Sehr präzis präsentiert, pro Raum nur eine Werkgruppe. Und diese haben sich bei Genzken, bewusst nicht marktkonform, bewusst den männlich besetzten "typischen Stil" vermeidend, stets sehr unterschieden. Hat die in Berlin lebende Künstlerin noch mit spröden Betonskulpturen begonnen, sensibel schon vor 9/11 in fragilen Türmen die Angreifbarkeit des Kapitalismus verdeutlicht, tobt sie sich seit kurzem in einer unbehaglich schillernden Trash-Pathos-Orgie aus. Diese hat jetzt offensichtlich einen Höhepunkt in der Secession gefunden.
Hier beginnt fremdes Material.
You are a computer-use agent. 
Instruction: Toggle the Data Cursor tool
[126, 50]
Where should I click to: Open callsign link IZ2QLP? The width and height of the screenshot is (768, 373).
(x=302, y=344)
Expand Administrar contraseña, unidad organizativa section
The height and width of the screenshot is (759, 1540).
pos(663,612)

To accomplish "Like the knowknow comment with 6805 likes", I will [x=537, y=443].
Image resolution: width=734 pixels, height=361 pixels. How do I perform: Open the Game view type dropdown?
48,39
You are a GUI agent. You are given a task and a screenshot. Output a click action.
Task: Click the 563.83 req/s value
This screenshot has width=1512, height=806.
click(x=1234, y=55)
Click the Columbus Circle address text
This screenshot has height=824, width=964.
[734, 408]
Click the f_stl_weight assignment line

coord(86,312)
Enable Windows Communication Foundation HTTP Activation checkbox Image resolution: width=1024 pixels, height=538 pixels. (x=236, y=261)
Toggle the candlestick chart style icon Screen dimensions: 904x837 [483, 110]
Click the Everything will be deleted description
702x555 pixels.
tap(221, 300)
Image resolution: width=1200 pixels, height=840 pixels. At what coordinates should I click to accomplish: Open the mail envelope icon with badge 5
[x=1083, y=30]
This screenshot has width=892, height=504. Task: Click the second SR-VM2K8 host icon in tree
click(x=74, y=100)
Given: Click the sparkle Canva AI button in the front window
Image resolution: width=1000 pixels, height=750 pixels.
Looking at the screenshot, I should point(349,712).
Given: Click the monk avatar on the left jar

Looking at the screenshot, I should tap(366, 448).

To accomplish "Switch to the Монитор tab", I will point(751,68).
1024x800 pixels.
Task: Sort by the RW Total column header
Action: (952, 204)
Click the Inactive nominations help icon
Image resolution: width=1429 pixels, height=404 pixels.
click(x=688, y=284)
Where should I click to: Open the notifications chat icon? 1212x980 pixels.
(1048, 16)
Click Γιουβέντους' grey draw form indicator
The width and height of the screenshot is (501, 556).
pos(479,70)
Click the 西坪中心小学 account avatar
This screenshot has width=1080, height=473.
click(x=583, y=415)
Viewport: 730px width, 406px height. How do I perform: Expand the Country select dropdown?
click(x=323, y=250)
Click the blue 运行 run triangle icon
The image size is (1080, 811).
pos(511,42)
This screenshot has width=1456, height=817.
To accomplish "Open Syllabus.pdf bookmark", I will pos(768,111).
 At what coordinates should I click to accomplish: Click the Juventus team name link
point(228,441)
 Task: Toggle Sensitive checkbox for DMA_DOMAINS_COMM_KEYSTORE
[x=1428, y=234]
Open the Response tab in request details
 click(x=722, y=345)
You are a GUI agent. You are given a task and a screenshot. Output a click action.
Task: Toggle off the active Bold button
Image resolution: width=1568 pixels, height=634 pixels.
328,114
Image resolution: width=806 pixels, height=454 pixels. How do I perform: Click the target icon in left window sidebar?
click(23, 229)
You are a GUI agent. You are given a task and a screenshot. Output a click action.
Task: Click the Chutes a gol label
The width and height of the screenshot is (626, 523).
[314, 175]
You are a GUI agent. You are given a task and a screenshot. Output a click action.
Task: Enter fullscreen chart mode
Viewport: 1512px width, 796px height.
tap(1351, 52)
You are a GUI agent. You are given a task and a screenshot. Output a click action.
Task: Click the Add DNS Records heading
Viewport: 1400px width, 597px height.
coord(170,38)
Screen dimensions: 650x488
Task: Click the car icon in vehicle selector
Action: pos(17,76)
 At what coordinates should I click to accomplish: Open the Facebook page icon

Unregelmäßig verteilt, direkt am Boden hat Genzken hier kleine, theatralische Szenen arrangiert. An vorderer Front sind es Rollstühle, verkleidet mit Stoffen, Geschenkbändern, Plastikplanen, Spiegelfolien. Auf dem einen ein mit Lack verschmiertes Katzenfoto, auf dem anderen ein Marien-Rundrelief, hinter dem nächsten eine Andachtsecke mit alter New-York-Ansicht umrankt von tristen Plastikblumen.

Dazwischen zwei Spielzeugziegen, auf deren Rücken silbern besprayte Baby-Puppen zusammengebrochen zu sein scheinen. Die Ziegenfüßchen stecken in echten, viel zu großen Fußballschuhen, aus einem ragt noch ein Plastikfisch - das ist reines Neo-Romantik-Dada mit einem Hauch morbider Science-Fiction. Passend dazu, im Hintergrund, wie auf der Terrasse eines Horror-Kurhotels, beschmierte Puppen auf Liegestühlen unter zerfetzten Sonnenschirmen.

In einem Eck das Bild des jungen Kafka, davor martialische Wächterfiguren, unheimliche Kleiderständer, behängt mit Grausigem wie Pistolen, Helmen, Bomberjacken. An der Wand, verlassen, zwei Paar Krücken, ein Plastiksackerl. Das ist zu viel.

Genzken hat sich hier mit ihrem "Terror der Gleichzeitigkeit und Austauschbarkeit aller Dinge und Materialien" (Benjamin Buchloh) übernommen. Permanent penetrant spielt sie auf zu viel Persönliches, zu viel "Genaueres weiß man nicht" an. Verrätselt im Detail, wirkt die Ausstellung als ein Ganzes, in der schier endlosen Aneinanderreihung emotional aufgeladener Requisiten nur mehr berechnend. Dass dann erzählt wird, zwei Besucher hätten zu weinen begonnen, wundert da eigentlich nicht mehr.